Namun, kata-kata Kyai Zainal malah semakin membingungkan Rifan. Sepertinya, tak ada satu pun yang benar-benar bisa menjawab kebingungannya. Dalam keputusasaannya, ia memutuskan untuk meninggalkan kelas dan mencari jawabannya sendiri, jauh dari pesantren.
Rifan berjalan cepat menuju tepi desa, tempat yang tak pernah ia kunjungi sebelumnya---sebuah gua yang kabarnya penuh dengan misteri.

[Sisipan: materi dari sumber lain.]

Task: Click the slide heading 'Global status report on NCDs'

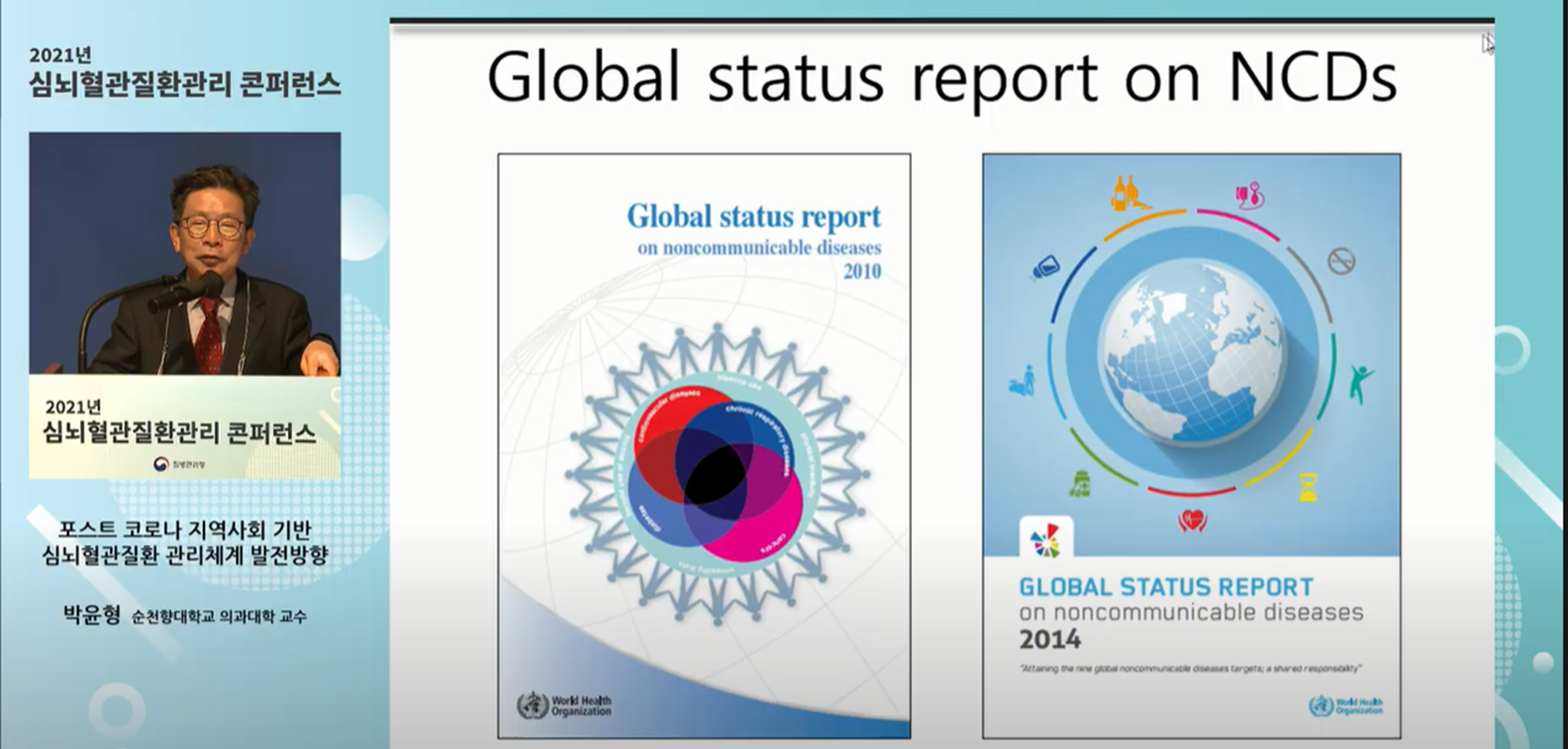Action: 941,78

Ia berharap di sana ia bisa menemukan jawaban, atau setidaknya sebuah kejelasan. Ia tak peduli dengan apapun yang menunggunya. Ia hanya ingin keluar dari kebingungannya.
Begitu ia sampai di mulut gua, sebuah suara misterius menyapanya.
"Apakah kamu benar-benar ingin tahu jawabannya?" suara itu datang dari kegelapan yang lebih dalam.
Rifan terkejut. Ia berbalik, mencari sumber suara, namun tak ada siapa-siapa. "Siapa itu?" teriaknya, bingung dan ketakutan.
Tiba-tiba, dari balik bayangan, seorang lelaki muncul. Ia berpakaian lusuh, wajahnya penuh kerut dan janggut panjang. Namun, matanya menyala dengan intensitas yang aneh. "Aku yang telah mencari kebenaran sepanjang hidupku, dan aku temukan satu hal penting," kata lelaki itu dengan suara serak, "Ikhlas itu bukan milik kita untuk dicari. Ia datang ketika kita melepaskan semua harapan."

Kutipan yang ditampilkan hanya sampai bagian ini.